__What is required__
Transcribe, word for word, all of the entries below, and exclude any pictures from the copy.

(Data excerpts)

* * *

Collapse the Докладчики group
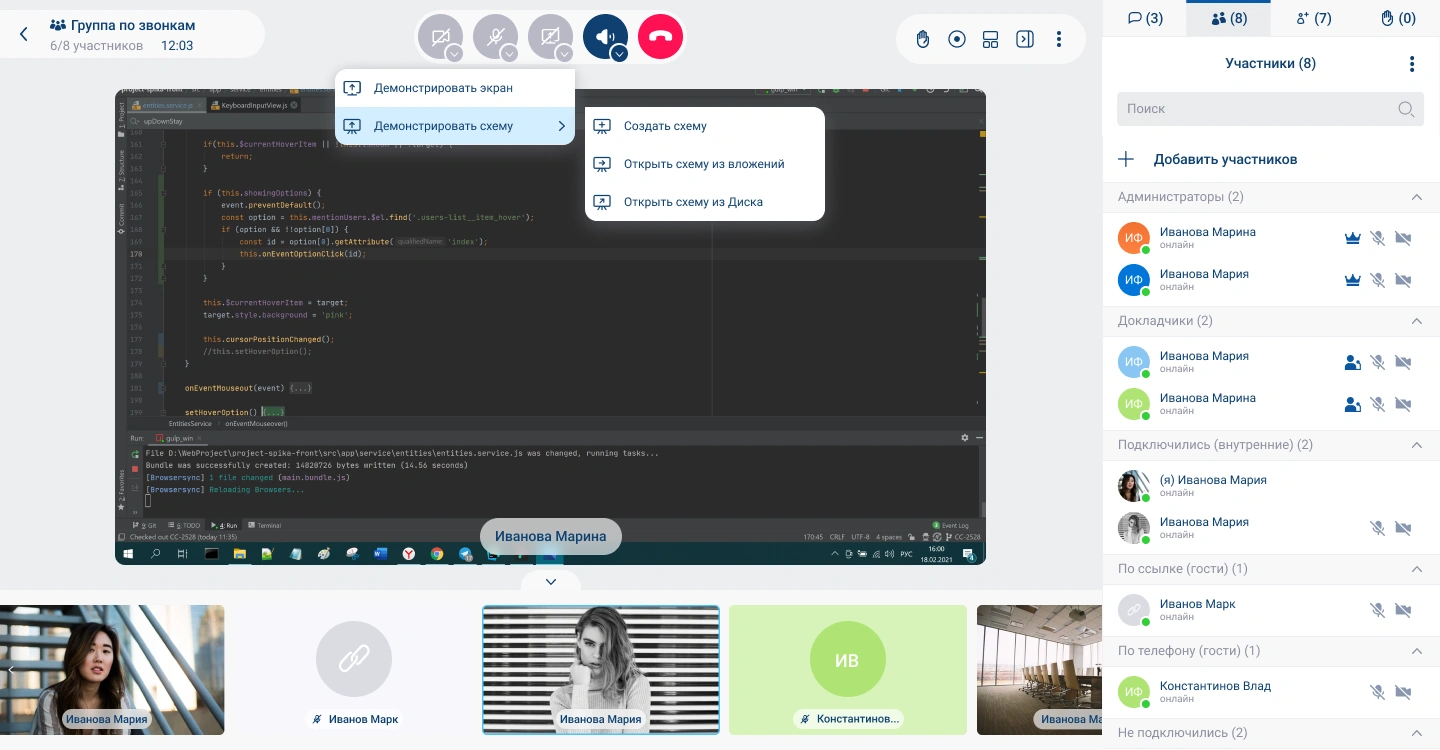Viewport: 1440px width, 750px height. click(x=1416, y=321)
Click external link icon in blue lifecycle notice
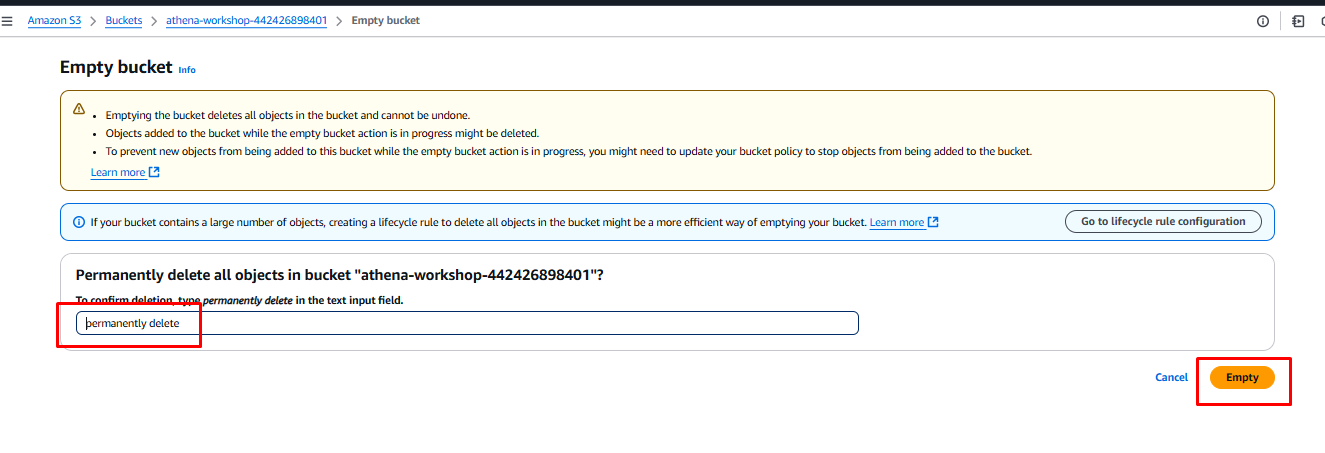1325x453 pixels. 933,222
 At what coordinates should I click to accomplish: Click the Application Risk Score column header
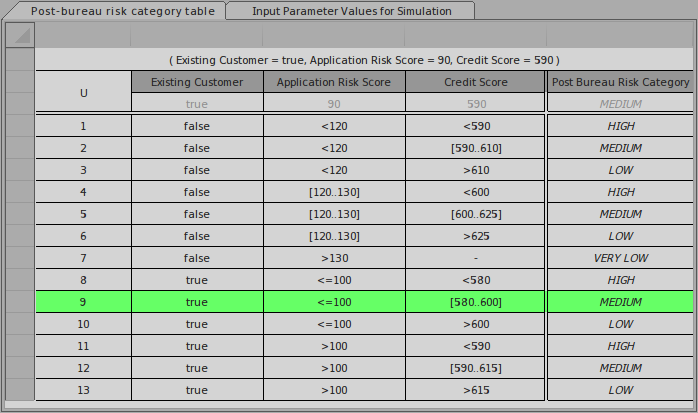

* * *

__Response__
Collapse the Докладчики group
Viewport: 1440px width, 750px height. click(x=1416, y=321)
Click external link icon in blue lifecycle notice
1325x453 pixels. 933,222
 At what coordinates should I click to accomplish: Click the Application Risk Score column header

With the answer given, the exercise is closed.